How to complete this task:
Find the line containing "At what coordinates". Retype it and every later line of the records exactly, leaving out pictures.

(Dataset entries)
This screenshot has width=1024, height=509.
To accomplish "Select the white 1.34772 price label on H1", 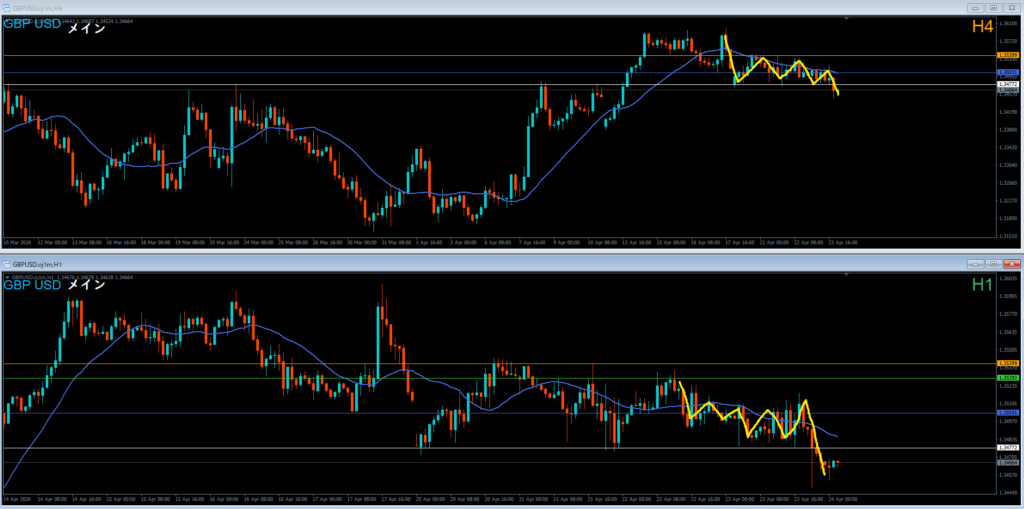I will (1008, 448).
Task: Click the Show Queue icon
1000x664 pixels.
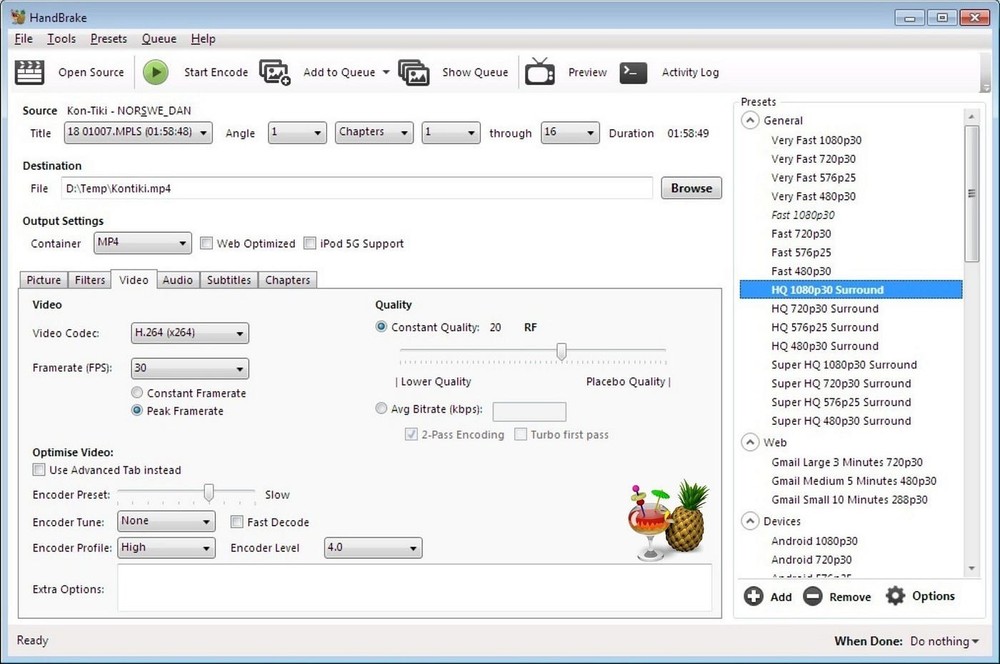Action: [x=414, y=72]
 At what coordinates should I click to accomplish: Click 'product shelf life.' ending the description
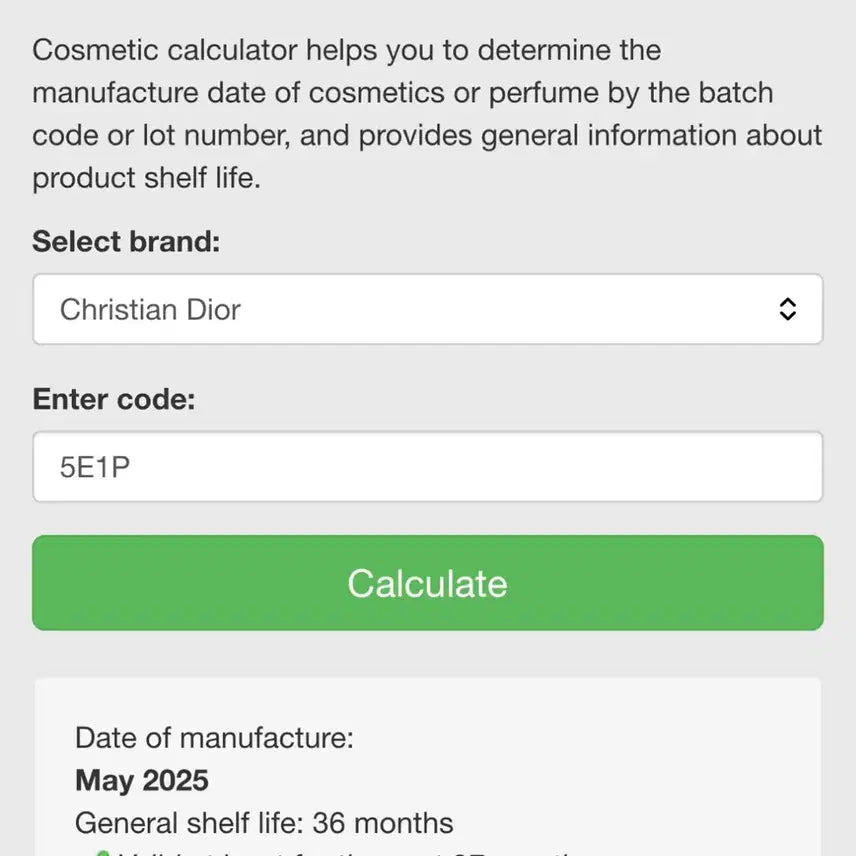pos(146,178)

Response area:
 At what coordinates should I click to accomplish: Click 'product shelf life.' ending the description
pos(146,178)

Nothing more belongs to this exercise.